ROMA (Reuters) – Il G8 che si aprirà mercoledì all’Aquila si preannuncia insolito anche dal punto di vista delle manifestazioni, che in gran parte avranno luogo senza essere annunciate e saranno decentrate rispetto alla sede del vertice.
Dopo la manifestazione di sabato a Vicenza, che ha fatto registrare qualche momento di tensione tra forze dell’ordine e dimostranti senza alcun ferito, e la fiaccolata svoltasi all’Aquila la notte scorsa a tre mesi esatti dal sisma che lo scorso 6 aprile ha provocato quasi 300 morti, domani l’attenzione è concentrata sull’arrivo dei leader.
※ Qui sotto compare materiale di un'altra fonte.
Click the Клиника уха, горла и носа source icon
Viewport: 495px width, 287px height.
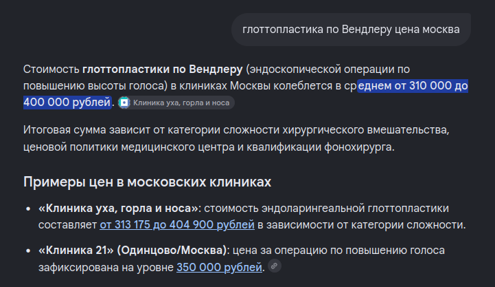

Domani pomeriggio alle 17.00 sarà la volta della “Piazza dell’accoglienza”, con gli aderenti alla “Rete No G8″ che si riuniranno a Piazza Barberini, nel centro di Roma, per manifestare con un assedio sonoro il proprio dissenso ai potenti del vertice.
Giovedì sarà la volta di un assedio sonoro davanti al Centro di identificazione ed espulsione di Ponte Galeria, alla periferia di Roma, dove alcuni mesi fa un’immigrata si tolse la vita.